Can the set of irrational numbers be partitioned into two nonempty subsets , each of which is closed under addition ?
I can show that if $A \subseteq \mathbb R$ has the property that $A$ is closed under addition and there is at least two elements in $A$ that can be extended to a Hamel basis of $\mathbb R$ over $\mathbb Q$ then $A$ can be partitioned into two nonempty subsets , each of which is closed under addition . Unfortunately for me , the set of irrational numbers is not closed under addition .
Please help . Thanks in advance
Let $V\subset\mathbb{R}$ be a vector subspace over $\mathbb{Q}$ such that $\mathbb{R}=V\oplus\mathbb{Q}$ (e.g., extend $\{1\}$ to a basis of $\mathbb{R}$ over $\mathbb{Q}$ and let $V$ be the span of all the basis elements except $1$). We identify $\mathbb{R}$ with the set of ordered pairs $(v,q)$ where $v\in V$ and $q\in \mathbb{Q}$. Let $A$ be the set of $(v,q)$ such that $v>0$ and $B$ be the set of $(v,q)$ such that $v<0$. Then $A$ and $B$ are a partition of the irrational numbers, since $(v,q)$ is rational iff $v=0$. Furthermore, $A$ and $B$ are clearly closed under addition and nonempty.

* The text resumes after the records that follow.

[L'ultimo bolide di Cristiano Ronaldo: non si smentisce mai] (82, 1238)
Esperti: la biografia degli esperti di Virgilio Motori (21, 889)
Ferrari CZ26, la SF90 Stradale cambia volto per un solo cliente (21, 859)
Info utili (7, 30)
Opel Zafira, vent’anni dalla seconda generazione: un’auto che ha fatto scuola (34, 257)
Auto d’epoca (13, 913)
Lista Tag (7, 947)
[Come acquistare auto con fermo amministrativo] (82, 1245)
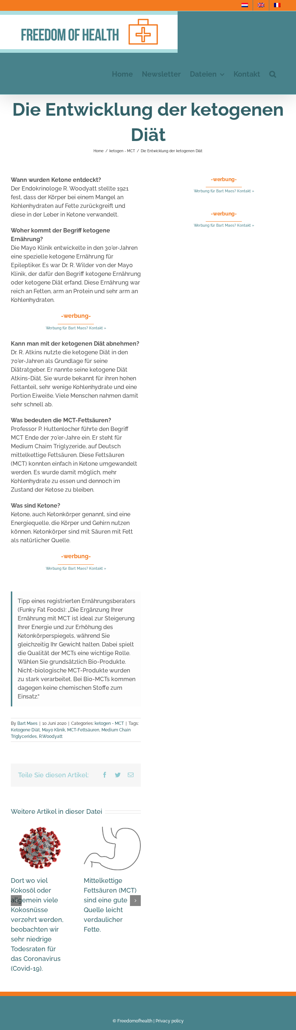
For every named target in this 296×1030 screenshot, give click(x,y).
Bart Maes (27, 723)
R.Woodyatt (50, 736)
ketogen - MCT (109, 723)
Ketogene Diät (25, 729)
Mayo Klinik (53, 729)
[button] (272, 73)
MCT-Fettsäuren (83, 729)
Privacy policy (170, 1020)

More generally, if $\preceq$ is any total order on $V$ compatible with the group structure, we could let $A$ be the set of $(v,q)$ such that $v\succ 0$ and $B$ be the set of $(v,q)$ such that $v\prec 0$. Conversely, every partition $A\cup B$ of the irrationals into two sets closed under addition arises from a total order on $V$ in this way. Indeed, given such a partition, we get an ordering $\preceq$ on $V$ by saying $V\cap A$ is the set of positive elements of $V$. For any $v\succ 0$ and $q\in \mathbb{Q}$, we then have $(-v,0)\in B$ and therefore $(v,q)\in A$ since $(-v,0)+(v,q)=(0,q)\not\in B$. Thus $A$ contains all $(v,q)$ such that $v\succ 0$, and similarly $B$ contains all $(v,q)$ such that $v\prec 0$.